▶ _Input material_:

◇ ◇ ◇ ◇

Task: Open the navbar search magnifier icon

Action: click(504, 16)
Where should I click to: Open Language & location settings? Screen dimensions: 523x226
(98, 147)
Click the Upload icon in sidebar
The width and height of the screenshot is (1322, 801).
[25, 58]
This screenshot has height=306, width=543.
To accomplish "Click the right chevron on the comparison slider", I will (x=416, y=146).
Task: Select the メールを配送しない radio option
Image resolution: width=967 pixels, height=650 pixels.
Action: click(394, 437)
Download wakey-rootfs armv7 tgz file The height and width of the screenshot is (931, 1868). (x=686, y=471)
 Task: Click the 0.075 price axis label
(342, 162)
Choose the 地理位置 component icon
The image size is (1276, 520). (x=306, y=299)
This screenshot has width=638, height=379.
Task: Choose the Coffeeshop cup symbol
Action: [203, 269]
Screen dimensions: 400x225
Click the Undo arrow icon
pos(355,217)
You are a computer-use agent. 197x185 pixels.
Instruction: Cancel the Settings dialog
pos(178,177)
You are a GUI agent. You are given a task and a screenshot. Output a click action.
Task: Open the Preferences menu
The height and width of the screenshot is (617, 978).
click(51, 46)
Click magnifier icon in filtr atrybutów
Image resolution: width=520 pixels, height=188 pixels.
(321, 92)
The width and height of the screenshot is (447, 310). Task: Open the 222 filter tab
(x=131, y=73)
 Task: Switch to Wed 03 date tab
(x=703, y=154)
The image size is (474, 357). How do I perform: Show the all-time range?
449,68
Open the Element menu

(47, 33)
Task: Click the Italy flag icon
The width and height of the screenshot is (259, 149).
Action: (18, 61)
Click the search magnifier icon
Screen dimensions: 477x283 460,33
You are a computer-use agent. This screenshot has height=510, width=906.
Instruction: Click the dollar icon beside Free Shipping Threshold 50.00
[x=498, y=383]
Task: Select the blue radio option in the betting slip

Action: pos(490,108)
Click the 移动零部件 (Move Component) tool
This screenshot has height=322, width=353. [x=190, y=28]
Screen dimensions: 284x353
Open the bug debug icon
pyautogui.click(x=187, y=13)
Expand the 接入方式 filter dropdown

◇ ◇ ◇ ◇

▶ _Your goal_:
Every line of the data above is to be repeated exactly.

▶ _Answer box_:
Task: Open the navbar search magnifier icon

Action: click(504, 16)
Where should I click to: Open Language & location settings? Screen dimensions: 523x226
(98, 147)
Click the Upload icon in sidebar
The width and height of the screenshot is (1322, 801).
[25, 58]
This screenshot has height=306, width=543.
To accomplish "Click the right chevron on the comparison slider", I will (x=416, y=146).
Task: Select the メールを配送しない radio option
Image resolution: width=967 pixels, height=650 pixels.
Action: click(394, 437)
Download wakey-rootfs armv7 tgz file The height and width of the screenshot is (931, 1868). (x=686, y=471)
 Task: Click the 0.075 price axis label
(342, 162)
Choose the 地理位置 component icon
The image size is (1276, 520). (x=306, y=299)
This screenshot has width=638, height=379.
Task: Choose the Coffeeshop cup symbol
Action: [203, 269]
Screen dimensions: 400x225
Click the Undo arrow icon
pos(355,217)
You are a computer-use agent. 197x185 pixels.
Instruction: Cancel the Settings dialog
pos(178,177)
You are a GUI agent. You are given a task and a screenshot. Output a click action.
Task: Open the Preferences menu
The height and width of the screenshot is (617, 978).
click(51, 46)
Click magnifier icon in filtr atrybutów
Image resolution: width=520 pixels, height=188 pixels.
(321, 92)
The width and height of the screenshot is (447, 310). Task: Open the 222 filter tab
(x=131, y=73)
 Task: Switch to Wed 03 date tab
(x=703, y=154)
The image size is (474, 357). How do I perform: Show the all-time range?
449,68
Open the Element menu

(47, 33)
Task: Click the Italy flag icon
The width and height of the screenshot is (259, 149).
Action: (18, 61)
Click the search magnifier icon
Screen dimensions: 477x283 460,33
You are a computer-use agent. This screenshot has height=510, width=906.
Instruction: Click the dollar icon beside Free Shipping Threshold 50.00
[x=498, y=383]
Task: Select the blue radio option in the betting slip

Action: pos(490,108)
Click the 移动零部件 (Move Component) tool
This screenshot has height=322, width=353. [x=190, y=28]
Screen dimensions: 284x353
Open the bug debug icon
pyautogui.click(x=187, y=13)
Expand the 接入方式 filter dropdown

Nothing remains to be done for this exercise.